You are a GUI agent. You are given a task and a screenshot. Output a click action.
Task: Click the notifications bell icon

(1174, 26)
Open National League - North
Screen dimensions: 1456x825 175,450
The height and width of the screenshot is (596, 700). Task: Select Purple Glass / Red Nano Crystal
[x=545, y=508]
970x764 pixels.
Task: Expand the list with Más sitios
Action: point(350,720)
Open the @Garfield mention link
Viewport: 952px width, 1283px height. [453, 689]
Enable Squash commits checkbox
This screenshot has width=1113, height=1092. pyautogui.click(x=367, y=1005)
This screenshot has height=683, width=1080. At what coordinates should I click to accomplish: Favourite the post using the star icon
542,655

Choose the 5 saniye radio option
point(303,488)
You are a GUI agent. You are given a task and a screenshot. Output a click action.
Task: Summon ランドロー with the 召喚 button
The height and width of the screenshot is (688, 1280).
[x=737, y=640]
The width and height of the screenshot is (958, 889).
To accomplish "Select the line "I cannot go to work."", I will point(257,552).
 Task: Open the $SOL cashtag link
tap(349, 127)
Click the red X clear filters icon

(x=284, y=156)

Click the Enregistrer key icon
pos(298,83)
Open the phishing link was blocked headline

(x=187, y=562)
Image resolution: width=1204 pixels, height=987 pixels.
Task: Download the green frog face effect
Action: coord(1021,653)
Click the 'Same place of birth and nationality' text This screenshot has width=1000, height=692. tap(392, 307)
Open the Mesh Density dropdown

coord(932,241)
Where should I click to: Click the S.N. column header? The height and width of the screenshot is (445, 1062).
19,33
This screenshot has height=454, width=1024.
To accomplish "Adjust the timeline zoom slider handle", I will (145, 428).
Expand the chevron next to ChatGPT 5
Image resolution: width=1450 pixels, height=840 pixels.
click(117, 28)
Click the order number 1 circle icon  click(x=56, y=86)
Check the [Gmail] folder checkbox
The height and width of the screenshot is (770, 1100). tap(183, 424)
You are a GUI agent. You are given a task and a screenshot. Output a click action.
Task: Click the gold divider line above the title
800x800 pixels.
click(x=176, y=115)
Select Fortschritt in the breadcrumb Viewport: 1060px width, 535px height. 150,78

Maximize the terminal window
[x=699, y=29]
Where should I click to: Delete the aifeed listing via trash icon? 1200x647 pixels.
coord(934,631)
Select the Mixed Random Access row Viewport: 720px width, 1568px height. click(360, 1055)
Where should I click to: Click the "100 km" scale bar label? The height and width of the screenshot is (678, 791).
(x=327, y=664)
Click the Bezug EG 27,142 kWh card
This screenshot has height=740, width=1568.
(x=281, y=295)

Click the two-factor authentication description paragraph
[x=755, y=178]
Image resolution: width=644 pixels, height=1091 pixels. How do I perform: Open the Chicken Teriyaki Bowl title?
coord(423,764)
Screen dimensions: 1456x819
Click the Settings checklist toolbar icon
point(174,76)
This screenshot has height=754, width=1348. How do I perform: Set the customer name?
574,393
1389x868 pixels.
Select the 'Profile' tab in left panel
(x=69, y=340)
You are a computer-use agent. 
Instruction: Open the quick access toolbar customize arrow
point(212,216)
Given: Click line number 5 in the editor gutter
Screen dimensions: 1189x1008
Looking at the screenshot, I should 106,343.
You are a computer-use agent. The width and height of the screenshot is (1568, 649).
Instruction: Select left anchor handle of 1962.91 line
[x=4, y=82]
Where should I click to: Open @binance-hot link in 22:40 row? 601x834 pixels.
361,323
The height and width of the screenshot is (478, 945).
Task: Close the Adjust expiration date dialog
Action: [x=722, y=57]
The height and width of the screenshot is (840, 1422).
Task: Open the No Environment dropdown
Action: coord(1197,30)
====
## To do
Search the material above for the string "will". Show every line that holds it.

## Task solution
To accomplish "Select the line "I cannot go to work."", I will point(257,552).
To accomplish "Adjust the timeline zoom slider handle", I will (145, 428).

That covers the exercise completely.